Kendari. Bentara Timur – Kasus dugaan asusila Ketua Asosiasi Perangkat Desa Seluruh Indonesia (APDESI) Sulawesi Tenggara (Sultra), H. Tasman dengan seorang wanita berinisial NYS terus bergulir. Bahkan, kedua belah pihak saling lapor di Sultra.
Menanggapi hal itu, ahli Hukum Pidana Universitas Halu Oleo (UHO) Kendari, Herman menjelaskan bahwa semua orang yang merasa dirugikan yang diduga akibat tindak pidana mempunyai hak untuk melapor di kepolisian. Hanya saja, harus disertai dengan bukti permulaan atas laporan tersebut .
Namun jika ada pihak lain menilai bahwa laporan itu tidak betul dan laporan tersebut dilakukan dengan maksud agar diketahui khalayak umum. Apalagi dalam kasus kesusilaan, sehingga laporan tersebut dapat berpotensi delik baru sehingga bisa saja ada laporan balik, karena merasa difitnah dan dicemarkan nama baiknya.
“Ada informasi beredar bahwa NYS telah melakukan hubungan badan dengan H. Tasman, namun H. Tasman tidak mengakui. Dengan demikian harus dibuktikan dengan cara pendekatan kedokteran forensik. Karena saat melakukan hubungan badan tidak ada yang melihat,” kata Herman saat ditemui di UHO, Rabu (3/11/2021).
Baca juga: Ketua APDESI Sultra Bantah Tudingan Hamili Seorang Wanita
Dekan Fakultas Hukum UHO itu menuturkan, terkait kasus tersebut dalam hukum pidana dapat saja menggunakan teori persangkaan. Tetapi teori persangkaan itu hanya memberikan sangkaan bahwa kedua orang tersebut telah melakukan perzinahan karena berdua berada dalam satu kamar yang tertutup. Misalnya mereka didapat dalam satu kamar hotel.
Sementara terkait pengakuan NYS bahwa dirinya hamil, kata Herman, harusnya dalam proses penyelidikan dapat dipastikan kehamilan tersebut akibat perbuatan H. Tasman atau tidak, dan itu bukan perkara mudah terlebih lagi faktanya ada tindakan pengguguran. Katanya, lebih mudah jika janin tersebut dibiarkan sampai lahir, kemudian dilakukan tes DNA.
“Dari tes DNA bisa diketahui dalam darah anak itu ada percampuran darah si A dan darah si B. Ini tidak diingkari, karena dilakukan tes DNA. Namun sekali lagi yang bisa menjelaskan hal tersebut adalah dokter ahli kandungan,” jelasnya.

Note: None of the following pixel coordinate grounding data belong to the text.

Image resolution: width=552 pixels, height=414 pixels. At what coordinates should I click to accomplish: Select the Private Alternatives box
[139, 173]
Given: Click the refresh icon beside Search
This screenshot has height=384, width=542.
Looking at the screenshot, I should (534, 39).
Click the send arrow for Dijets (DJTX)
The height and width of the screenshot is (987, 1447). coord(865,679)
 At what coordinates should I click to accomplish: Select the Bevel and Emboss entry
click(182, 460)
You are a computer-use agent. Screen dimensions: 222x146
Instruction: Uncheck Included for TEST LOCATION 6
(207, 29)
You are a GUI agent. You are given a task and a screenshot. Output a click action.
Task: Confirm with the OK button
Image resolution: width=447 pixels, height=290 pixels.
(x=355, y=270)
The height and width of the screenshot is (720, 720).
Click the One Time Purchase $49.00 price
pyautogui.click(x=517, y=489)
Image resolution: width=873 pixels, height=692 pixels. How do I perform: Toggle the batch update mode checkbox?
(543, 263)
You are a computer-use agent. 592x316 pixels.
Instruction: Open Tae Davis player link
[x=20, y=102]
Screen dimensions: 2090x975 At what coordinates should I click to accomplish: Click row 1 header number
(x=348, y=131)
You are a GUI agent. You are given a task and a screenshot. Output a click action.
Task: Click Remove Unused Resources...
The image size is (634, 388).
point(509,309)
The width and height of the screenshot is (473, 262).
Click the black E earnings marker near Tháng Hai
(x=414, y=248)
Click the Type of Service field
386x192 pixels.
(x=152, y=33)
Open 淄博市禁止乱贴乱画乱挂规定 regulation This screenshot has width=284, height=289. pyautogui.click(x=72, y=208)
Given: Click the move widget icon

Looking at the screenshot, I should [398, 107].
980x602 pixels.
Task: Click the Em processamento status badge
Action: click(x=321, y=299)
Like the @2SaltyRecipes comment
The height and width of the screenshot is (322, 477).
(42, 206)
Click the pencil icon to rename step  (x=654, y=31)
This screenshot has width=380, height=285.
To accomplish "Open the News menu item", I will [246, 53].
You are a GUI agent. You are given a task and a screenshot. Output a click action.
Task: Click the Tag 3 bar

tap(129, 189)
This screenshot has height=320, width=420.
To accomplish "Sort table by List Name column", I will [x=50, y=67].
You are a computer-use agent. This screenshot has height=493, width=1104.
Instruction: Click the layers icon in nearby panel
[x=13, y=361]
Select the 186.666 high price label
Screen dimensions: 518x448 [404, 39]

Namun dalam kasus NYS ini menimbulkan banyak pertanyaan. Apakah memang terjadi hubungan badan antara NYS dan H. Tasman.
Kemudian persetubuhan tersebut apakah menimbulkan kehamilan. Dan kalaupun hamil harus bisa dibuktikan berapa bulan.
“Kehamilan berapa bulan dapat diketahui janin tersebut hasil pembuahan dari sperma si A misalnya. Ini semua harus bisa dibuktikan,” ujarnya.
Baca juga: Diduga Peras Kades di Kolaka, Oknum Wartawan di Kendari Ditangkap Polisi
Herman mengatakan, bahwa bukti itu tidak bisa hanya berdasarkan pengakuan NYS. Harus ada bukti lain.
Dalam hukum pembuktian tidak bisa hanya satu alat bukti saja. Harus didukung dengan bukti-bukti lain
Katanya, yang bisa mendeteksi kehamilan adalah pihak rumah sakit atau tempatnya melakukan operasi. Apakah memang keguguran atau operasi lain. Ini pihak rumah sakit yang bisa membuktikan berupa rekam medik.
Ketika pihak rumah sakit menyampaikan bukan keguguran, namun NYS melakukan operasi lain, hal ini jadi bukti jika laporan tersebut palsu. Hal demikian dapat digolongkan dalam kategori false victims sehingga bisa jadi korban karena dirinya sendiri.
“Terkait dengan tindakan aborsi tentu harus dipertanyakan pula apakah tindakan tersebut terjadi karena alasan medis atau tidak karena perbuatan ini merupakan tindak pidana baik atau permintaan maupun tidak,” pungkasnya.